Data migration snippets

We have recently completed our 2011 survey of the data migration market. I have not analysed all the data yet and it will be some time before we are ready to publish a full report. In the meantime, here are a few highlights.

In the previous survey, in 2007, 84% of projects were running over time or budget. Today that figure is 38%. The two surveys did not talk to the same users so this is not a direct comparison. What is also noticeable is that in 2007 only 10% of projects involved the use of data profiling tools, now that figure is over 70%. Similar figures apply to data cleansing. Also, more than 90% use a formal methodology compared to some 70% in 2007 and those methodologies are much more likely to be independently derived rather than something that has been cobbled together in-house. While we cannot prove a relationship between the increased use of tools and reduced overruns it would be surprising if this were not the case.
We asked respondents to rate their three most critical success factors.
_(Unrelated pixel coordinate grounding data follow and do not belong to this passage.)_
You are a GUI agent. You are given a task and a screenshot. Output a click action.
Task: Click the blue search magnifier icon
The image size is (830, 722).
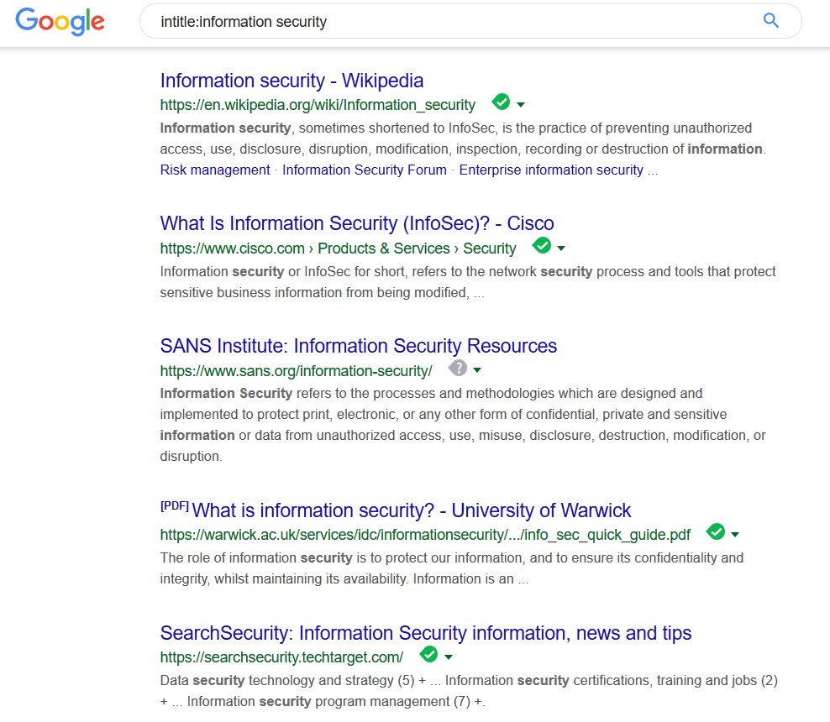tap(770, 21)
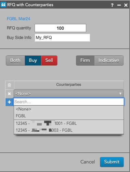Click the counterparty Search field
This screenshot has width=130, height=172.
(x=69, y=102)
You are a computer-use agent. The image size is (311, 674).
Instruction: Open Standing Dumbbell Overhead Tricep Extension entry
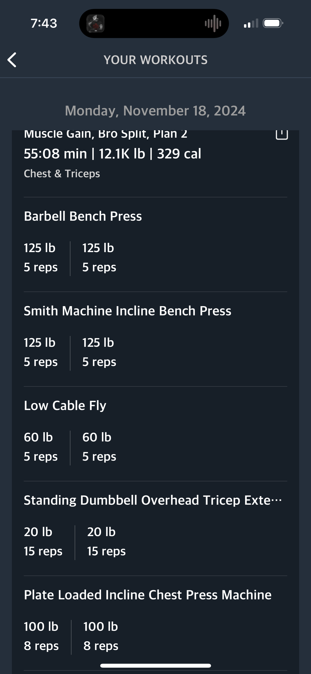(x=153, y=500)
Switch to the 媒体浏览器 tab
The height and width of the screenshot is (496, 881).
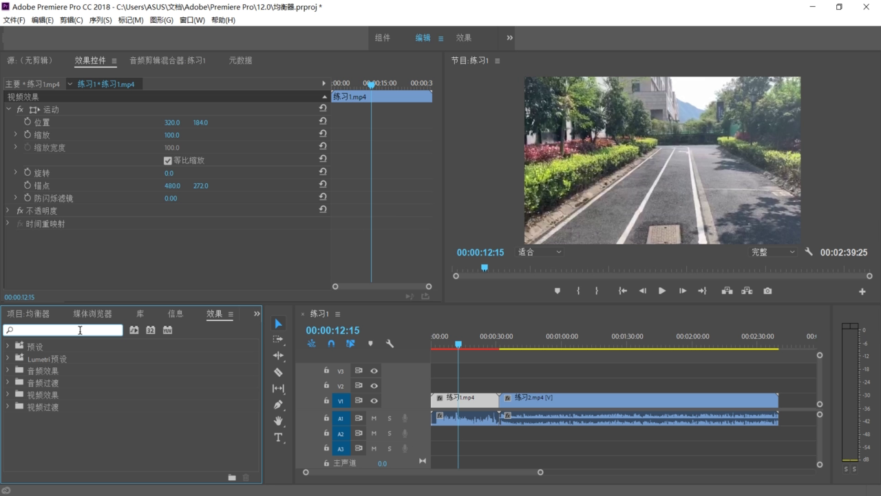click(x=92, y=313)
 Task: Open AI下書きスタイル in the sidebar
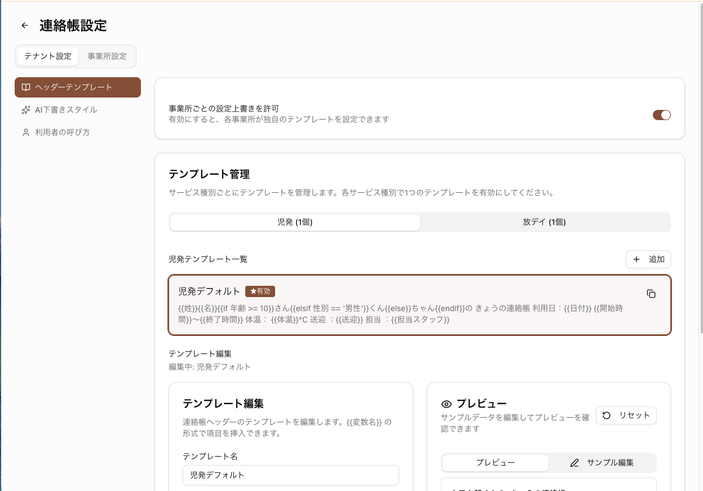click(x=66, y=110)
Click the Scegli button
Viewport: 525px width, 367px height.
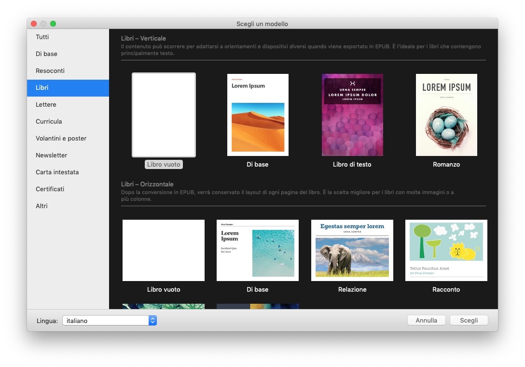[469, 321]
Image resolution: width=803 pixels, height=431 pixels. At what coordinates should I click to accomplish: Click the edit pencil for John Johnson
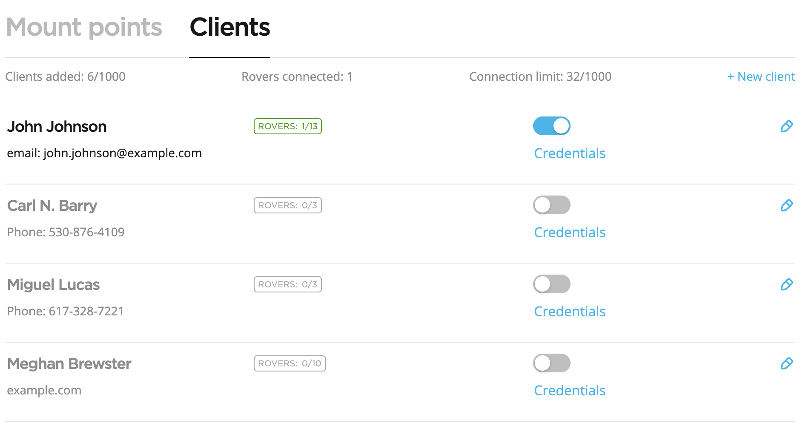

By far, the most commonly cited was business engagement. This only confirms that data migration is a business issue.
The most commonly cited reason for overruns was “poor data quality” or “lack of visibility into data quality issues”. Presumably from those companies still not using tools.
The most commonly cited reason for the project was legacy migration (27%). On this topic there was an interesting presentation at the recent DMM4 (Data Migration Matters 4) conference in London whereby Bull was discussing some work it had done for the State of Oklahoma. They wanted to migrate from a mainframe-based navigational database to a relational database (in this case PostgreSQL) on a non-mainframe platform. It used Rever’s toolset to migrate the existing COBOL code so that it runs directly and without change, against the PostgreSQL database. The next phase will be to re-develop the application software. This sort of two-staged process is good practice for large legacy migrations.
60% of all projects involved archival as well as migration.
44% of projects involved sensitive data. 10% of companies simply ignored the issues (naughty, naughty—we know who you are) and are opening themselves up to potential fines. A similar percentage used formal masking tools, which means that most used hand coding. I don’t recommend this: it is too easy to miss data that you should de-sensitise, to use inappropriate methods or to break relationships when they need to be maintained for testing purposes.
Half of all companies profiled the data before estimating timelines and budgets. Of those that did 68% brought in their projects on schedule. Of those that didn’t the figure was 55%.
5% of projects involved migration to the cloud. I don’t know the significance of this but it is an interesting factoid. As I said at the beginning we haven’t analysed all the data yet and the figures detailed above are provisional.

No doubt there will be more insights to be garnered once we look at the figures in detail. In the meantime I hope this is enough for you to chew on.